La guerre de 14, que personne ne désigne nommément, soulève des pierres de silence. Les vieux en ont gros sur la mémoire. Bien sûr, ici, les instituteurs se succèdent à la manière des pharaons. Celui qui meurt signe une grande page du livre et plusieurs générations le porte au ciel.  L’école, après la mairie, sera son deuxième refuge en altitude. Cet enfant là ne perd rien. Il  contemple les noces, scrute les dépôts de gerbe au monument aux morts, désosse les comices agricoles, partout où le maire a de l’importance.  Il voit tout quand on dépique le blé. Il entend tout dans les soirées  suaves de gerbaude, derrière la grande roue de la fouleuse ou à l’arrière du car parti à Lourdes réapprovisionner le village en eau bénite.
 Dans ce monde merveilleux, une petite musique emmène le fossoyeur, le radical-socialiste, le tueur de cochon et la joueuse d’harmonium vers un horizon meilleur.  René Coty l’ignore, mais, à Sadirac, une loupe d’entomologiste  se pose sur le genre humain. Il y a même un homme qui, dans la dorade, ne mange que les yeux. L’abbé Langemarie vaque vers ses ouailles au volant d’une rutilante citroën Trèfle au cul pointu. Comme souvent  dans les parages, les indigènes font de la cueillette des cèpes une compétition  olympique. Grand père Silvio, déshérité de San Stefano de Zimella  revenu des hauts fourneaux de Moselle, a l’étoffe des seigneurs de la terre. Car l’Italie, au sein du royaume,  dessine un arc de lumière. L’enfant sait posséder une autre racine, une racine unique. Un souffle de Vénétie berce ses nuits.

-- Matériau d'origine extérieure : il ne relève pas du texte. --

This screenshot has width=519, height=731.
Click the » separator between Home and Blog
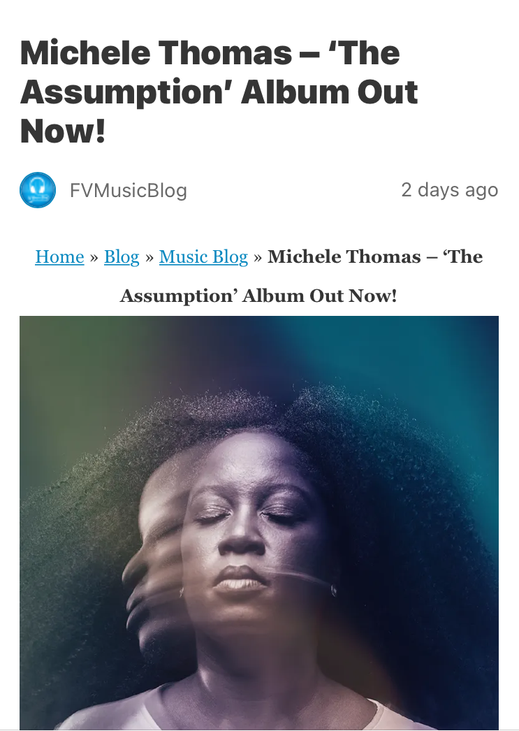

 Papi Abel, docteur es piquette, fabrique des savons étranges et des cocktails décapants. Rebelle à la civilisation du shampoing Dop et à toute forme d’esbroufe, il ne doit sa reddition qu’à la télévision de Léon Zitrone. Mamie Anita va mourir persuadée que cette prodigieuse sorcellerie technologique parle, mais aussi entend son gendre pester contre les informations gaulliennes. Lorsque le mal apparaît, le médecin prescrit des sangsues que l’on trouve à la pharmacie.

Ce qui frappe le voyageur, si longtemps après, c’est l’exactitude de ses relevés, la vérité des personnages, la précision des identités, la description minutieuse du poids des jours, l’urgence de dire. L’explorateur a recollé les morceaux les plus frêles. Un grand tableau sort de la brume. Son récit porte la hâte, les fièvres d’antan, la beauté de l’origine. Une constellation de bulles de limonade l’enveloppe. On pourrait l’appeler «  Jean Marie Darmian , le carnet de route » ou  « un voyage extraordinaire en Créonnais ».
Comme on l’imaginait au début de l’affaire, l’enfant n’a rien cédé au vide. Le moment est venu. Il parle à chacun de nous sur le long chemin.

                                                        CHISTIAN SEGUIN.